**Items listed in a dataset:**

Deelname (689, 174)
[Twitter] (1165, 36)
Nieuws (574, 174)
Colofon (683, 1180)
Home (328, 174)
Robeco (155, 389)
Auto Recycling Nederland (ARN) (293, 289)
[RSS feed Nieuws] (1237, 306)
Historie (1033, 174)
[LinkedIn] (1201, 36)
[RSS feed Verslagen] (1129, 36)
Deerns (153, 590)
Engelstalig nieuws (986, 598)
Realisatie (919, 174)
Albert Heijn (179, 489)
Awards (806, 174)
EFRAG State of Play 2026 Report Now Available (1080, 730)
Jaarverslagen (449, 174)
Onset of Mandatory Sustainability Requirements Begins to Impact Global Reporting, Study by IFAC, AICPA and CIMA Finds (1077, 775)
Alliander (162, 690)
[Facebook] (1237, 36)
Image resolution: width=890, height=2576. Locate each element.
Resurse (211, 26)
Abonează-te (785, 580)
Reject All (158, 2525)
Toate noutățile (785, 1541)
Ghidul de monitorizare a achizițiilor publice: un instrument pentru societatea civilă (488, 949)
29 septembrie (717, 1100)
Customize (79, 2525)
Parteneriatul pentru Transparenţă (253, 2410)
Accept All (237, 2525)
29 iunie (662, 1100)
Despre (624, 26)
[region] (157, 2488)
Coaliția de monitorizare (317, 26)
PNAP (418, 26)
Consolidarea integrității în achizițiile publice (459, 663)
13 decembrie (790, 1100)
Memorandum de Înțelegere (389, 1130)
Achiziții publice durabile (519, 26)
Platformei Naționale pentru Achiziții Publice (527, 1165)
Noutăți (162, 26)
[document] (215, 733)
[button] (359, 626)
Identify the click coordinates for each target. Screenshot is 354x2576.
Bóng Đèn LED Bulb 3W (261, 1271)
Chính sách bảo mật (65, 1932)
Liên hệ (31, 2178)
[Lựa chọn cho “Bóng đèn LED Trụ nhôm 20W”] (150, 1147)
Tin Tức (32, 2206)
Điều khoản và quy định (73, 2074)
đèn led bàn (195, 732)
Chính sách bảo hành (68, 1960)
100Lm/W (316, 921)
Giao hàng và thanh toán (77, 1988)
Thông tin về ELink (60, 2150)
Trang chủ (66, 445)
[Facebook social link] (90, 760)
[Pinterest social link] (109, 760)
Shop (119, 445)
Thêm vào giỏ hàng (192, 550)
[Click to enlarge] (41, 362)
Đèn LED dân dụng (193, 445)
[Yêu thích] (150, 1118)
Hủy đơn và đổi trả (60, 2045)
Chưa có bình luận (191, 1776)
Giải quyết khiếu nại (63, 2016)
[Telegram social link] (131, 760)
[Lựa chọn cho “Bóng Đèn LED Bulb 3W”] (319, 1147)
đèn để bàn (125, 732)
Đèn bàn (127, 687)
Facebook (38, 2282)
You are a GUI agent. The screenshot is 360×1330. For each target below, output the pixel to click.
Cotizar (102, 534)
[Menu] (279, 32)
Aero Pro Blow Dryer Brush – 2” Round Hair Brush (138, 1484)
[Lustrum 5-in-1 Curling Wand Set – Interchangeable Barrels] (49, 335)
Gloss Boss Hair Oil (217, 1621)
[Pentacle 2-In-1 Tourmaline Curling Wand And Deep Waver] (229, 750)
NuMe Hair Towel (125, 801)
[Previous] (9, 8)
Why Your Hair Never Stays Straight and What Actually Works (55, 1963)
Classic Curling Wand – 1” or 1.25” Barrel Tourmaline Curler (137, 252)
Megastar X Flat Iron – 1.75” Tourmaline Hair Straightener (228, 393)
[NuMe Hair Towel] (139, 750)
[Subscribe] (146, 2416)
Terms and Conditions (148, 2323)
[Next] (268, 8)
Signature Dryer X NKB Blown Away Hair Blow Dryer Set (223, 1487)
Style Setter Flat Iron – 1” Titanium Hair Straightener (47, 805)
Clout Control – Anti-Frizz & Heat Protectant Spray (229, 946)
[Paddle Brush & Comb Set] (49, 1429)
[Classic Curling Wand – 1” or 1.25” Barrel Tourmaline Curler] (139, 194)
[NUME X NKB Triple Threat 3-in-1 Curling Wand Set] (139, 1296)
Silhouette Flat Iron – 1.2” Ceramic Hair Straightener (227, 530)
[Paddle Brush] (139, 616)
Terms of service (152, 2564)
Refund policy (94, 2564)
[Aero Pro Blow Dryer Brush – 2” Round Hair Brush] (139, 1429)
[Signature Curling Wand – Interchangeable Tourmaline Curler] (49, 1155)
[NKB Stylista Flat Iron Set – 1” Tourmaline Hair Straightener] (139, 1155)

**YOUR TASK:** An exact reproduction of all the entries above is the expected answer.

**SOLUTION TO THIS TASK:**
Deelname (689, 174)
[Twitter] (1165, 36)
Nieuws (574, 174)
Colofon (683, 1180)
Home (328, 174)
Robeco (155, 389)
Auto Recycling Nederland (ARN) (293, 289)
[RSS feed Nieuws] (1237, 306)
Historie (1033, 174)
[LinkedIn] (1201, 36)
[RSS feed Verslagen] (1129, 36)
Deerns (153, 590)
Engelstalig nieuws (986, 598)
Realisatie (919, 174)
Albert Heijn (179, 489)
Awards (806, 174)
EFRAG State of Play 2026 Report Now Available (1080, 730)
Jaarverslagen (449, 174)
Onset of Mandatory Sustainability Requirements Begins to Impact Global Reporting, Study by IFAC, AICPA and CIMA Finds (1077, 775)
Alliander (162, 690)
[Facebook] (1237, 36)
Image resolution: width=890, height=2576. Locate each element.
Resurse (211, 26)
Abonează-te (785, 580)
Reject All (158, 2525)
Toate noutățile (785, 1541)
Ghidul de monitorizare a achizițiilor publice: un instrument pentru societatea civilă (488, 949)
29 septembrie (717, 1100)
Customize (79, 2525)
Parteneriatul pentru Transparenţă (253, 2410)
Accept All (237, 2525)
29 iunie (662, 1100)
Despre (624, 26)
[region] (157, 2488)
Coaliția de monitorizare (317, 26)
PNAP (418, 26)
Consolidarea integrității în achizițiile publice (459, 663)
13 decembrie (790, 1100)
Memorandum de Înțelegere (389, 1130)
Achiziții publice durabile (519, 26)
Platformei Naționale pentru Achiziții Publice (527, 1165)
Noutăți (162, 26)
[document] (215, 733)
[button] (359, 626)
Identify the click coordinates for each target. Screenshot is 354x2576.
Bóng Đèn LED Bulb 3W (261, 1271)
Chính sách bảo mật (65, 1932)
Liên hệ (31, 2178)
[Lựa chọn cho “Bóng đèn LED Trụ nhôm 20W”] (150, 1147)
Tin Tức (32, 2206)
Điều khoản và quy định (73, 2074)
đèn led bàn (195, 732)
Chính sách bảo hành (68, 1960)
100Lm/W (316, 921)
Giao hàng và thanh toán (77, 1988)
Thông tin về ELink (60, 2150)
Trang chủ (66, 445)
[Facebook social link] (90, 760)
[Pinterest social link] (109, 760)
Shop (119, 445)
Thêm vào giỏ hàng (192, 550)
[Click to enlarge] (41, 362)
Đèn LED dân dụng (193, 445)
[Yêu thích] (150, 1118)
Hủy đơn và đổi trả (60, 2045)
Chưa có bình luận (191, 1776)
Giải quyết khiếu nại (63, 2016)
[Telegram social link] (131, 760)
[Lựa chọn cho “Bóng Đèn LED Bulb 3W”] (319, 1147)
đèn để bàn (125, 732)
Đèn bàn (127, 687)
Facebook (38, 2282)
You are a GUI agent. The screenshot is 360×1330. For each target below, output the pixel to click.
Cotizar (102, 534)
[Menu] (279, 32)
Aero Pro Blow Dryer Brush – 2” Round Hair Brush (138, 1484)
[Lustrum 5-in-1 Curling Wand Set – Interchangeable Barrels] (49, 335)
Gloss Boss Hair Oil (217, 1621)
[Pentacle 2-In-1 Tourmaline Curling Wand And Deep Waver] (229, 750)
NuMe Hair Towel (125, 801)
[Previous] (9, 8)
Why Your Hair Never Stays Straight and What Actually Works (55, 1963)
Classic Curling Wand – 1” or 1.25” Barrel Tourmaline Curler (137, 252)
Megastar X Flat Iron – 1.75” Tourmaline Hair Straightener (228, 393)
[NuMe Hair Towel] (139, 750)
[Subscribe] (146, 2416)
Terms and Conditions (148, 2323)
[Next] (268, 8)
Signature Dryer X NKB Blown Away Hair Blow Dryer Set (223, 1487)
Style Setter Flat Iron – 1” Titanium Hair Straightener (47, 805)
Clout Control – Anti-Frizz & Heat Protectant Spray (229, 946)
[Paddle Brush & Comb Set] (49, 1429)
[Classic Curling Wand – 1” or 1.25” Barrel Tourmaline Curler] (139, 194)
[NUME X NKB Triple Threat 3-in-1 Curling Wand Set] (139, 1296)
Silhouette Flat Iron – 1.2” Ceramic Hair Straightener (227, 530)
[Paddle Brush] (139, 616)
Terms of service (152, 2564)
Refund policy (94, 2564)
[Aero Pro Blow Dryer Brush – 2” Round Hair Brush] (139, 1429)
[Signature Curling Wand – Interchangeable Tourmaline Curler] (49, 1155)
[NKB Stylista Flat Iron Set – 1” Tourmaline Hair Straightener] (139, 1155)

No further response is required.